Sunday, March 10, 2024

‘Call for papers: The Scottish Enlightenment’

    

A productive and eventful meeting of New Jersey Lodge of Masonic Research and Education 1786 yesterday morning. I can’t even complain about the commute, which passed without much aggravation—a singular occurrence! Two very engaging papers were presented, both of which successfully threaded the needle of speculative theses supported by research.

Before all that, though, was a lengthy conversation in support of an initiative unique to New Jersey Freemasonry. For several years, brethren of the research lodge, acting independently, have been memorializing John Skene, the seventeenth century Scottish Mason from the lodge in Aberdeen, who emigrated to West Jersey in 1682, becoming the first Mason in the New World. (Click here to learn about the first such event in 2022.)

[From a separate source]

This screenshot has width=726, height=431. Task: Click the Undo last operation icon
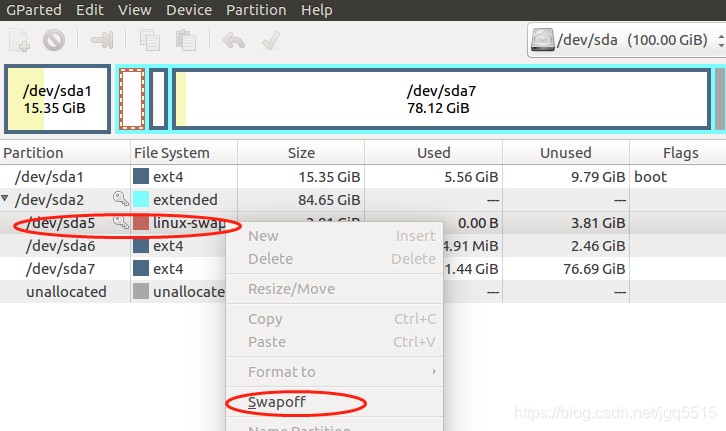click(234, 41)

Last year, the Skene celebration matured into an academic conference (click here). This year, the conference will continue, and the call for papers went out just days ago. From the publicity:


Conference Theme: The Scottish Enlightenment
Date: Saturday, August 24
Location: Crescent Shriners, 700 Highland Dr., Westampton, New Jersey
Submission via email: click here
Subject Fields: American History/Studies; Atlantic History/Studies; British History/Studies; Cultural History/Studies; Humanities; Immigration & Migration History/Studies; Intellectual History; Philosophy; Religious Studies and Theology; Social History/Studies

Call for Papers: John Skene, the conference’s namesake and first known Freemason in the New World, arrived at a time of great intellectual change. The 2024 John Skene Masonic Conference theme is “The Scottish Enlightenment” and seeks to investigate the links between the Scottish Enlightenment, the Atlantic World, the American Revolution, and the Enlightenment more broadly. With the 1707 Acts of Union, Scottish elites followed the power to London, leaving space for the emerging middle class to take the cultural, political, and social reins. The intellectual movement that resulted included key concepts that would come to have an underappreciated impact on the modern world. Key to understanding this is the concurrent growth of Freemasonry, emerging in 1717 as English Freemasons established the first Grand Lodge.

Deadline: Friday, May 3.

Our annual conference seeks to explore the ways in which the Enlightenment in Scotland brought new ideas to the forefront and expanded the movement more broadly. Freemasonry’s concurrent expansion provided a network that shared a common cultural and intellectual lineage. How did these two movements interact? How did the Enlightenment in Scotland spread during the Scottish diaspora? And how did Freemasonry draw from Scottish intellectual roots to become a center of cosmopolitan colonial life in British North America?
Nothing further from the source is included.